Since only the total matters, count the lines of these entries containing the word "agent" and write that total alone.
--- Data for this task Enclosed Below ---
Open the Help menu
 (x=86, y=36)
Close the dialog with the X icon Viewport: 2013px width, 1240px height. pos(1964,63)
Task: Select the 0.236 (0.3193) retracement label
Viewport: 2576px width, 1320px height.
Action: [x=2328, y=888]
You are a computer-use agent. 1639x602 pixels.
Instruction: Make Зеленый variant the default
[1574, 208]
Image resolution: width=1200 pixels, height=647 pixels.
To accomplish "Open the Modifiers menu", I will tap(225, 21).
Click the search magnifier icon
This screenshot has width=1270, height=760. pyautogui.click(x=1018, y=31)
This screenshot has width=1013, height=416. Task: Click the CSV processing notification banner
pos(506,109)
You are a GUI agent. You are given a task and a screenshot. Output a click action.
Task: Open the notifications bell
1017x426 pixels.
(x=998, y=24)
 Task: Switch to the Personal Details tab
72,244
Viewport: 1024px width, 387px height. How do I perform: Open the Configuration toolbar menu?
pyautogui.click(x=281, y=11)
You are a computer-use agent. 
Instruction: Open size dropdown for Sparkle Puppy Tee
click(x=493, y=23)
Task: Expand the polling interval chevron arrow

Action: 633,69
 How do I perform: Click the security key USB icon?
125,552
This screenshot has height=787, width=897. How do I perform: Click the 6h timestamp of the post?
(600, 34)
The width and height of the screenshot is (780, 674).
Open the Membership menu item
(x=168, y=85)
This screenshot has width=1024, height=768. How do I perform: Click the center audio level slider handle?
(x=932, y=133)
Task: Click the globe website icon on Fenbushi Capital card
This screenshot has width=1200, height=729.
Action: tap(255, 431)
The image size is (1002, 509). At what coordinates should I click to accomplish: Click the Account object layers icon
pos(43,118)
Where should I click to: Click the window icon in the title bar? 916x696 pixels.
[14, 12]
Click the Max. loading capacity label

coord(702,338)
--- End of Enclosed Data for this task ---
Task result
3